Le 8 février 1962, une manifestation pacifique organisée par le PCF et des syndicats contre le terrorisme de l’OAS est violemment réprimée par la police parisienne. Des militants sont pourchassés jusque dans la station de métro Charonne. Plusieurs seront battus à mort. 9 morts sont à dénombrer. Le chef de la police de Paris ne fut jamais inquiété pour ces exactions.
Le 8 février 1962, une manifestation est organisée à l’appel des syndicats CGT, CFTC, FEN, SNI, UNEF pour dénoncer l’OAS, une organisation d’extrême droite qui posait des bombes pour combattre le mouvement d’indépendance en Algérie.
Le défilé avait rassemblé plusieurs dizaines de milliers de personnes. Il était pacifique et il était clair que les manifestants voulaient à tout prix éviter tout contact avec les forces de répression.
Les élus communistes marchaient en tête de la manifestation. Cela n’a pas empêché la police de charger sur ordre du préfet Papon, ancien fonctionnaire du Vichy qui fut plus tard condamné pour complicité de crime contre l’humanité pour sa participation à la déportation de juifs dans des camps d’extermination.

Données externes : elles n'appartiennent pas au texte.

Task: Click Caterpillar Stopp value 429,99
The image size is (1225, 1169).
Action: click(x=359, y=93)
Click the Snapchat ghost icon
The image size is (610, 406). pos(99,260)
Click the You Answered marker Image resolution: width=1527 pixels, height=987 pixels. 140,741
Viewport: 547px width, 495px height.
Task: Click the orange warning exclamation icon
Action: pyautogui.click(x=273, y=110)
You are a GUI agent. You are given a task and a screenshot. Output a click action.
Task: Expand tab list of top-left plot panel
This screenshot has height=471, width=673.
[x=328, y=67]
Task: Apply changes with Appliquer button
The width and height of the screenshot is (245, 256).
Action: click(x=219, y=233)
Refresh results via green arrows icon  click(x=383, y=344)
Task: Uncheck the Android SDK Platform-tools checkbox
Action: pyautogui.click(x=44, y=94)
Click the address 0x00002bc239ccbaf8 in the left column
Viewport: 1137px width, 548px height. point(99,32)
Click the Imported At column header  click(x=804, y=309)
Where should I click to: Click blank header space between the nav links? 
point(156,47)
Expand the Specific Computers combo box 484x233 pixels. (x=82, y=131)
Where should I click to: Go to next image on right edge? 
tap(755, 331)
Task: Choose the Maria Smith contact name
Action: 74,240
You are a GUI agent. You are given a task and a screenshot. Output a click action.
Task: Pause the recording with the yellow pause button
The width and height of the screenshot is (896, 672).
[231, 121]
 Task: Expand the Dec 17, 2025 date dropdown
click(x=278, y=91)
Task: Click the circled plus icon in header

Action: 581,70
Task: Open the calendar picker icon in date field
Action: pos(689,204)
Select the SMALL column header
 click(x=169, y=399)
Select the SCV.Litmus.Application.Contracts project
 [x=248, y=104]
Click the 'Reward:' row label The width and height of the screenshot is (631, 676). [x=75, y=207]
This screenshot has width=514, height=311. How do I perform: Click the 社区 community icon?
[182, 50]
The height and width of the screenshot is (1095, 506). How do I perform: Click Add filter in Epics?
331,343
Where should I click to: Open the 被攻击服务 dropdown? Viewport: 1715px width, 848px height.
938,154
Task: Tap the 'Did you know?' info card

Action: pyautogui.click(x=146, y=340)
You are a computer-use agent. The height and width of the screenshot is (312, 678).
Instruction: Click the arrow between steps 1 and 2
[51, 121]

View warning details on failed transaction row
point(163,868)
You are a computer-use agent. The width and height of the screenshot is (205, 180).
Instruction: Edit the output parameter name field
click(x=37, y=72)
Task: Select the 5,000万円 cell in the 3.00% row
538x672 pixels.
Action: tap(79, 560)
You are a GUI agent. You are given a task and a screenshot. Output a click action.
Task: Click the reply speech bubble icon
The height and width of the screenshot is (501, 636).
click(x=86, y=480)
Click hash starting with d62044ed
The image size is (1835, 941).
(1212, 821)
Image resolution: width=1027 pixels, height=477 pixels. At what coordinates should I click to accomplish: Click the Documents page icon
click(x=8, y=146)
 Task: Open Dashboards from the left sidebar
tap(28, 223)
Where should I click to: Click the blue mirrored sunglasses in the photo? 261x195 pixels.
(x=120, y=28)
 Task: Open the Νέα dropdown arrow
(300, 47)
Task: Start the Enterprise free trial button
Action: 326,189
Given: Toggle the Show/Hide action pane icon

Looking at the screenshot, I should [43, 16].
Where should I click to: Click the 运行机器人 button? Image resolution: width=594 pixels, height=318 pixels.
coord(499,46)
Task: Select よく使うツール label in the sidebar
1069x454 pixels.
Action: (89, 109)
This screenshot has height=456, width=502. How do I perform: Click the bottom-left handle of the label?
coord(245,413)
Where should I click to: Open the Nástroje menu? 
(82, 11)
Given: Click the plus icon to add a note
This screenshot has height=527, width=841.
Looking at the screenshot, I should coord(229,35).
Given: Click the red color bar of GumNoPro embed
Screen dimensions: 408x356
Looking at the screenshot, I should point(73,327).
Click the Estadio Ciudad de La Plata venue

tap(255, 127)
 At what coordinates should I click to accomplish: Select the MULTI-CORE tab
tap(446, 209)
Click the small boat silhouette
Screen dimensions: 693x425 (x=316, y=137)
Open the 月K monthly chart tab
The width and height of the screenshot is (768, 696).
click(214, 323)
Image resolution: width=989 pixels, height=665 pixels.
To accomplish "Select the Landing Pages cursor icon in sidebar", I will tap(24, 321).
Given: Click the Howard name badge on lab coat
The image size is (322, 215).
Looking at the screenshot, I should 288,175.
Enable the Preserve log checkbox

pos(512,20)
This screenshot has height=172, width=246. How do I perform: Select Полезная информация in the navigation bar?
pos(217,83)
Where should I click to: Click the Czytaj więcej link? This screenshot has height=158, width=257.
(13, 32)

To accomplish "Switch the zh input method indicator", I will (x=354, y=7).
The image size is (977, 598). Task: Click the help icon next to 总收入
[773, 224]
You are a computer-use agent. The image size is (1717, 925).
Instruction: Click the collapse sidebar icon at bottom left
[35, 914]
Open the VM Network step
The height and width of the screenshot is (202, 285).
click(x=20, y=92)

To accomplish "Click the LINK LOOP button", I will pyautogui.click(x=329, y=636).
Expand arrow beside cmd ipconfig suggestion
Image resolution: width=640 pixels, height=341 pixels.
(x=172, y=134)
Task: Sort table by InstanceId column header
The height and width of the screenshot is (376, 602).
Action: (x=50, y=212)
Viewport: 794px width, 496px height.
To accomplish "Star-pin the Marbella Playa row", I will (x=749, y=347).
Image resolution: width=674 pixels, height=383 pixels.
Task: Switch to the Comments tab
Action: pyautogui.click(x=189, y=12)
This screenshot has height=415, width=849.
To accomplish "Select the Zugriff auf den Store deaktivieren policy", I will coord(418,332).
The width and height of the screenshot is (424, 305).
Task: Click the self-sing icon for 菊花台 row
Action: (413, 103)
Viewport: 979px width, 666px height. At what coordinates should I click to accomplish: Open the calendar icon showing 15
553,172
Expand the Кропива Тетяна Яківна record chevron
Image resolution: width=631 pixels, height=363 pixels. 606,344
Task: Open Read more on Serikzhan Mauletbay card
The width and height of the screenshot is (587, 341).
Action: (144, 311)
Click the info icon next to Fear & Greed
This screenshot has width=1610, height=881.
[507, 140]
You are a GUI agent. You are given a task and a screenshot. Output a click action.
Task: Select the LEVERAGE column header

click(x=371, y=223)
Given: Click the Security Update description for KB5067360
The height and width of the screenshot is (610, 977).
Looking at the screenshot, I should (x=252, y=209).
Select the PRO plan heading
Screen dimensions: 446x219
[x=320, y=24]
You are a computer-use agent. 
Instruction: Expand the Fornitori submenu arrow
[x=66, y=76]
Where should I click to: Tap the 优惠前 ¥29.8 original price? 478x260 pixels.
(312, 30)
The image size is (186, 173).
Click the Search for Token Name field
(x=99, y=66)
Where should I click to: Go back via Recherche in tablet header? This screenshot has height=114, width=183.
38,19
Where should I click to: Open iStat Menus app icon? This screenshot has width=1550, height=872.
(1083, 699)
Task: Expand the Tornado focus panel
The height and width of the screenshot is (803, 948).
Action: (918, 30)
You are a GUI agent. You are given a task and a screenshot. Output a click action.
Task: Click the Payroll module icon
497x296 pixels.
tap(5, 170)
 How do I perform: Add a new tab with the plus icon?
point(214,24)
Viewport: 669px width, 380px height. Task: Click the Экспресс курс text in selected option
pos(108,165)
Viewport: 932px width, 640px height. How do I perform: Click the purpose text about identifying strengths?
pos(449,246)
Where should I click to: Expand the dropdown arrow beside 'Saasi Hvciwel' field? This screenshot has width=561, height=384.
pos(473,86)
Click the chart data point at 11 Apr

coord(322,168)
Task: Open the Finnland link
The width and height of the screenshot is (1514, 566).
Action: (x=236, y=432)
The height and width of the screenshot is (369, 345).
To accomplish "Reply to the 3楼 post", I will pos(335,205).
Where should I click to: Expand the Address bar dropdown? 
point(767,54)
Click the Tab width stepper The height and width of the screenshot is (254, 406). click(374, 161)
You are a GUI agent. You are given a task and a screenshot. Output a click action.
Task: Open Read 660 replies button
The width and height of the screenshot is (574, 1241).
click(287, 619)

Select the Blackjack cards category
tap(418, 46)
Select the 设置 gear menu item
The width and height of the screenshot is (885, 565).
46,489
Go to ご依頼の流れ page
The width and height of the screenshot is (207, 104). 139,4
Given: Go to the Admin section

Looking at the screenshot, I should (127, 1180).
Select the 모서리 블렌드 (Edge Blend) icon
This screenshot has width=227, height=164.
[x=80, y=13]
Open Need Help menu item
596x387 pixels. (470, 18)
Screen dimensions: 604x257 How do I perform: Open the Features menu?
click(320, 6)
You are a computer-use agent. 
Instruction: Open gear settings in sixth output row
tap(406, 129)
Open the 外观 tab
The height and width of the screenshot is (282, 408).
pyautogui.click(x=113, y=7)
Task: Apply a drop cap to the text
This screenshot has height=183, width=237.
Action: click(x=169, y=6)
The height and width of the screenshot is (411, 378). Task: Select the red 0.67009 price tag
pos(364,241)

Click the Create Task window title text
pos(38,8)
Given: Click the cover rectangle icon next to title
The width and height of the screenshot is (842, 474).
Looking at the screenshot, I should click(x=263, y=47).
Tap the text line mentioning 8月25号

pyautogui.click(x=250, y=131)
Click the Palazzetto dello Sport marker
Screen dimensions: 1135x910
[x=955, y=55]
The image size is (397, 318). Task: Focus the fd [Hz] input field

Des manifestants seront poursuivis jusque dans la station de métro Charonne. Plusieurs seront battus à mort. Tous étaient des communistes et des syndicalistes.
Voici les noms des victimes de la répression :
Daniel Fery, 15 ans, employé de presse
Anne Godeau, 24 ans, agent des PTT
Jean-Pierre Bernard, 30 ans, dessinateur aux PTT
Fanny Dewerpe, 30 ans, sténodactylographe
Edouard Lemarchand, 40 ans, employé de presse
Suzanne Martorell, 40 ans, employé de presse
Raymond Wintengs, 44 ans, travailleur du Livre.
Hippolyte Pina, 58 ans, militant du PCF et de l’Union Syndicale du Bâtiment de Seine et Oise CGT
Maurice Pochard
Quelques jours plus tard, 1 million de personnes participèrent à leurs funérailles.
Ce massacre suscita une vive émotion à La Réunion, car le Parti communiste réunionnais était impliqué dans la lutte du peuple algérien pour recouvrer son indépendance. Durant cette période, des communistes réunionnais furent également tués par la répression anti-communiste. Le regretté Eugène Rousse leur consacra un ouvrage intitulé « Les 7 martyrs ».